Count each line below that has the word "agent" in it, and give only the total.

[Stored data entries]
:::::
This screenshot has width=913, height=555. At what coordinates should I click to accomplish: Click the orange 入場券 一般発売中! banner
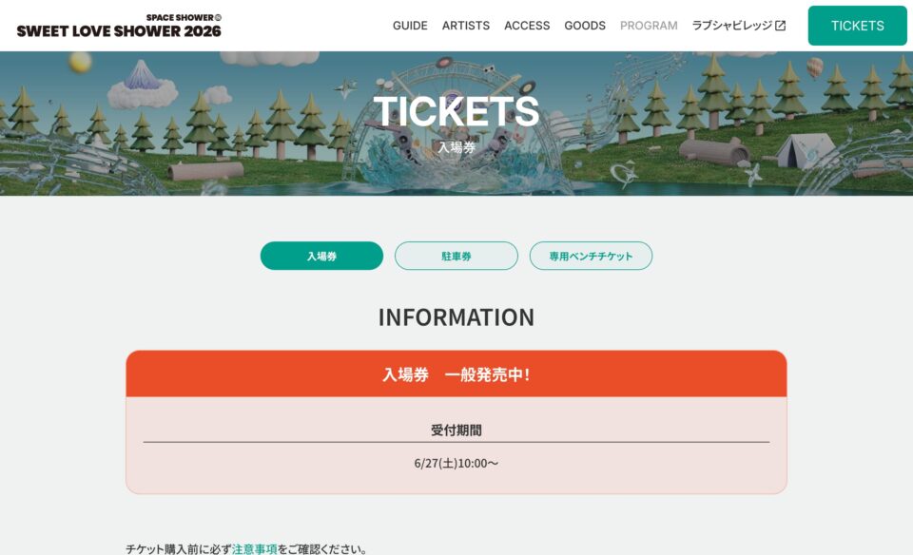[x=457, y=374]
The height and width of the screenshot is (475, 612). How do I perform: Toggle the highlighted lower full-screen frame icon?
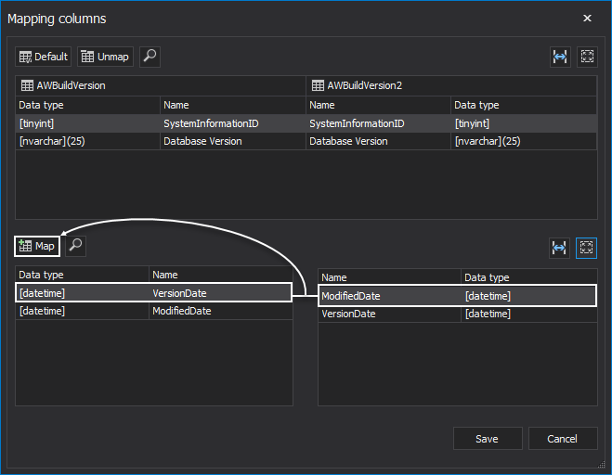pyautogui.click(x=587, y=248)
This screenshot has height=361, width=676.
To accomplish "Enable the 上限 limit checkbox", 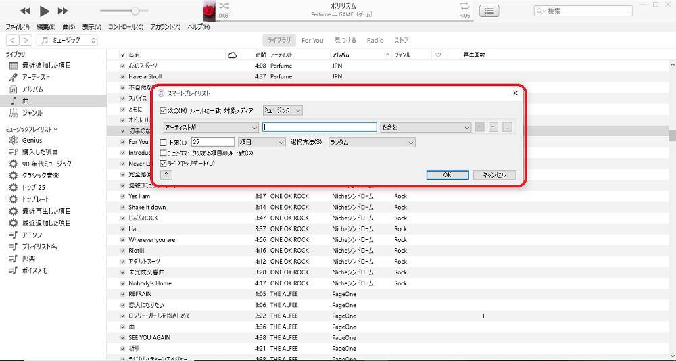I will click(163, 143).
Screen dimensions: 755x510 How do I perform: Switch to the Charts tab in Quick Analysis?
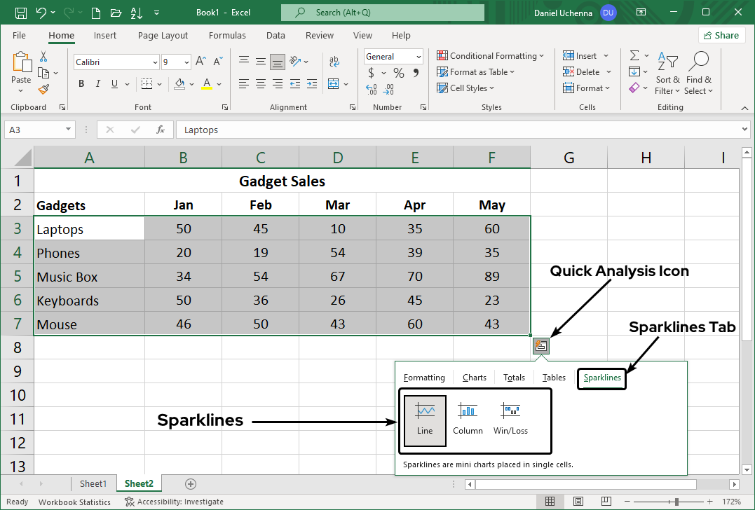coord(474,377)
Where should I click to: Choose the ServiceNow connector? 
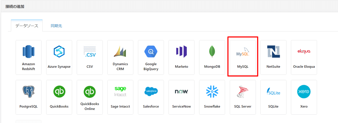(181, 97)
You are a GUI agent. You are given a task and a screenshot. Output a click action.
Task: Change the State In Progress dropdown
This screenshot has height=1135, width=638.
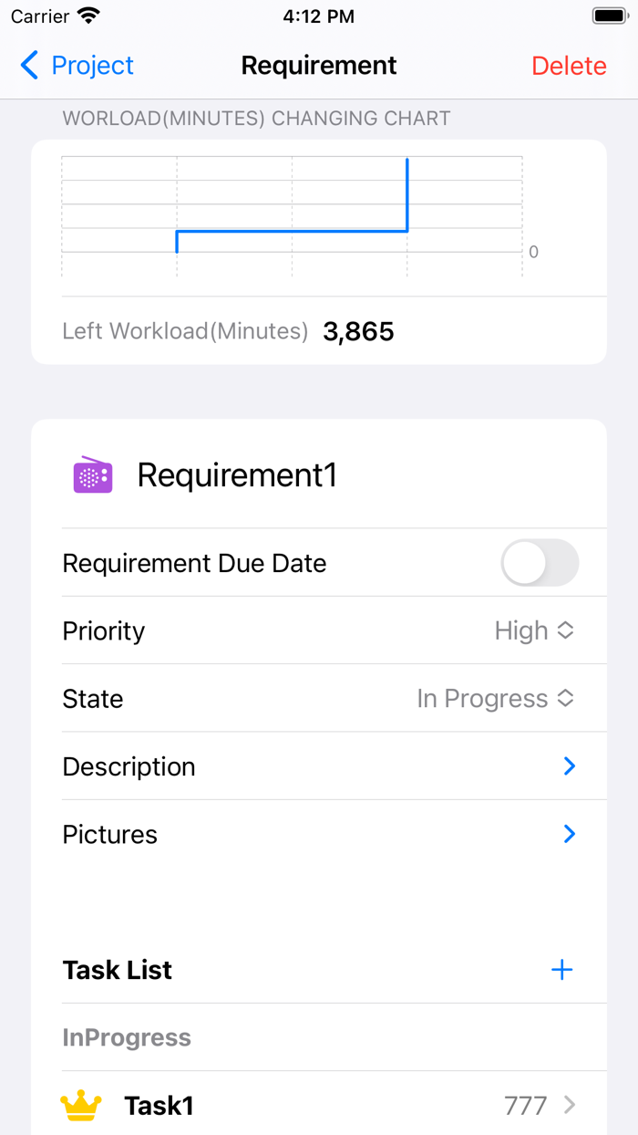click(x=496, y=699)
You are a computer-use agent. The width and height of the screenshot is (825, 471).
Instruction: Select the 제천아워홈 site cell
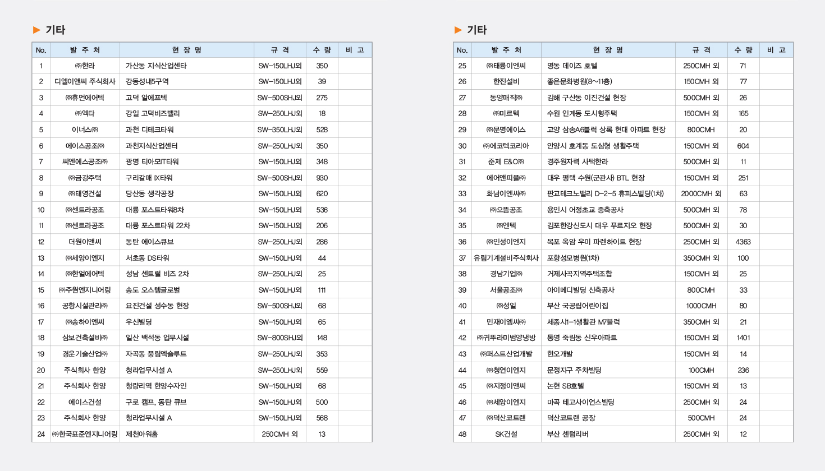pos(142,434)
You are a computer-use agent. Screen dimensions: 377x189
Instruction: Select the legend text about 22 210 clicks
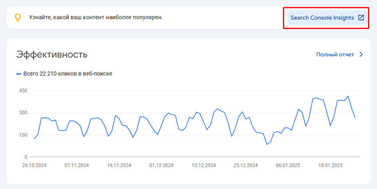68,74
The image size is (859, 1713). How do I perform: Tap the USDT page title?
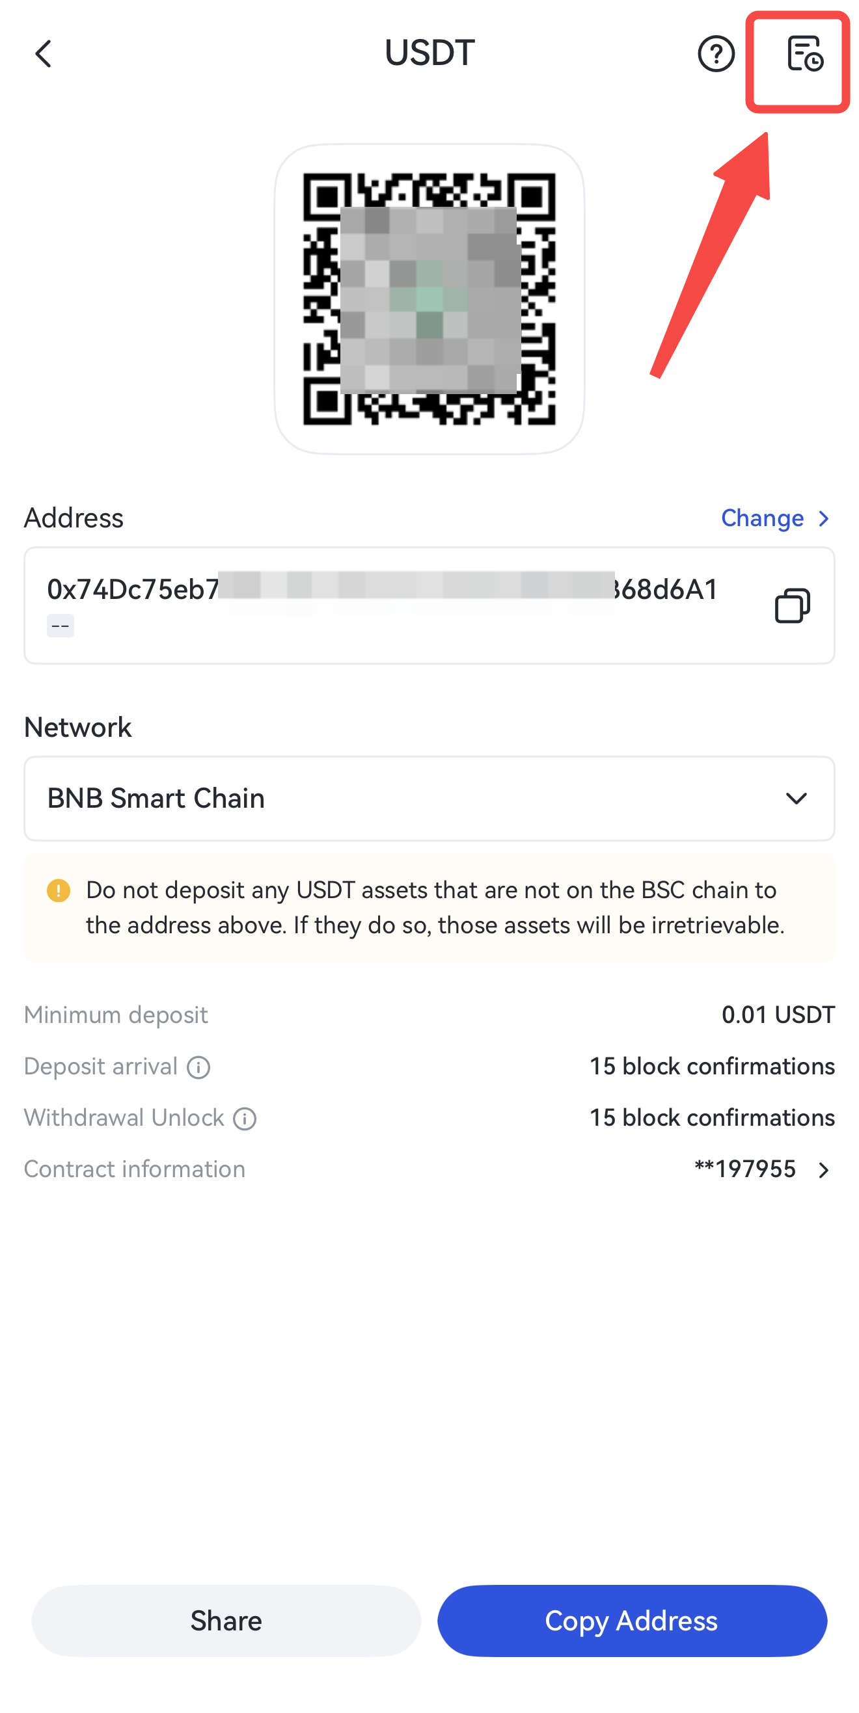[429, 53]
:::::
Answer space
3